■ Instrucciones ■
Escribe sin ningún cambio el fragmento del texto sobre la protección social en España que va desde "Porque vamos a" hasta "felicitar la bonanza).", ambos incluidos.

■ Texto de origen ■
::::

Como el conejo de las pilas. No tiene fin; dura, dura y dura, fábula tras fábula, es un espléndido aeda, un fantástico juglar. Nuestro Virgilio, Zapatero, elogia la actual protección social en España, y lo ejemplifica con la biografía ficticia de un ciudadano desde el momento en que nace, y sus padres pueden cuidarle gracias a los permisos laborales, hasta que se jubila y cobra la pensión. La imaginación al poder.
Porque vamos a ver. Nacer, se nace y con el alumbramiento se adquieren una serie de papeletas para el juego éste de sobrevivir por etapas en España, el país de nunca jamás (nunca jamás será lo que era antes de que las zarpas del poeta lo dejaran en cueros). El primer sorteo reparte en premios la fortuna de que al menos uno de los progenitores esté currando o reciba algún ingreso. Caso contrario, el recién nacido entra ya con mal pie, debuta en este mundo con penurias, sino hambre (aspectos ambos que también pueden producirse incluso contando con que padre o madre trabaje y no le alcance ni para el 10 del mes). Supongamos que la suerte le acompaña y ¡sí, es hijo de asalariados! (suenen timbales y trompetas, que el reino de los cielos se abre para felicitar la bonanza).

::::

■ Entradas de datos ■
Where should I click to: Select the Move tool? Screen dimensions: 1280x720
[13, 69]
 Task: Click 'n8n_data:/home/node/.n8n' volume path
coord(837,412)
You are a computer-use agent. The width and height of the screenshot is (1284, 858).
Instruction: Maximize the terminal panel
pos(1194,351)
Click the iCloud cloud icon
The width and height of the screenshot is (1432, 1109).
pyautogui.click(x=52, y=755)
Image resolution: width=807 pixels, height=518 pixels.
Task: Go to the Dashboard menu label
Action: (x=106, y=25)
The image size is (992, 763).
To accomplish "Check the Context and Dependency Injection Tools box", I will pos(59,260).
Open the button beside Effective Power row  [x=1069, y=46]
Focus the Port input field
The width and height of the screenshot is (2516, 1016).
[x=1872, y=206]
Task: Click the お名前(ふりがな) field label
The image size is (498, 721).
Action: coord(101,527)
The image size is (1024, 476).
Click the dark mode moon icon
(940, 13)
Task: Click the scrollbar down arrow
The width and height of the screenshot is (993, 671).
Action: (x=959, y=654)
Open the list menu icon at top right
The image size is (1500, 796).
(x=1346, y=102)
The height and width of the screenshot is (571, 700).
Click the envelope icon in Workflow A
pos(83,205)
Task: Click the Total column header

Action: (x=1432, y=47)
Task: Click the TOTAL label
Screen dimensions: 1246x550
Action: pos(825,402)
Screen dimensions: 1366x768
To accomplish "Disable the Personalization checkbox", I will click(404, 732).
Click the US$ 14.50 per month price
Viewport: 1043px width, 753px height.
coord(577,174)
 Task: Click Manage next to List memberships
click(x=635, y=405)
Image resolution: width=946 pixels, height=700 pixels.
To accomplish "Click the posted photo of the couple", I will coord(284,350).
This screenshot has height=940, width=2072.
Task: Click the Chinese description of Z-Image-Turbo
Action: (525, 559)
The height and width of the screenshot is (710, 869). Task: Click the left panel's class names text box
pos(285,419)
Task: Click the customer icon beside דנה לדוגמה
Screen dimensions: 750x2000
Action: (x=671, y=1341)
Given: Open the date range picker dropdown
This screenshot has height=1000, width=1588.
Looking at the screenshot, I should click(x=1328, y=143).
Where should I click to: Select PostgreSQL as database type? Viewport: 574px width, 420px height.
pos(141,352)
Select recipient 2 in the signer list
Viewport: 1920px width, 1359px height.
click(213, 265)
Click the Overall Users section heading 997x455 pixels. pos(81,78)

::::

■ Espacio de respuesta ■
Porque vamos a ver. Nacer, se nace y con el alumbramiento se adquieren una serie de papeletas para el juego éste de sobrevivir por etapas en España, el país de nunca jamás (nunca jamás será lo que era antes de que las zarpas del poeta lo dejaran en cueros). El primer sorteo reparte en premios la fortuna de que al menos uno de los progenitores esté currando o reciba algún ingreso. Caso contrario, el recién nacido entra ya con mal pie, debuta en este mundo con penurias, sino hambre (aspectos ambos que también pueden producirse incluso contando con que padre o madre trabaje y no le alcance ni para el 10 del mes). Supongamos que la suerte le acompaña y ¡sí, es hijo de asalariados! (suenen timbales y trompetas, que el reino de los cielos se abre para felicitar la bonanza).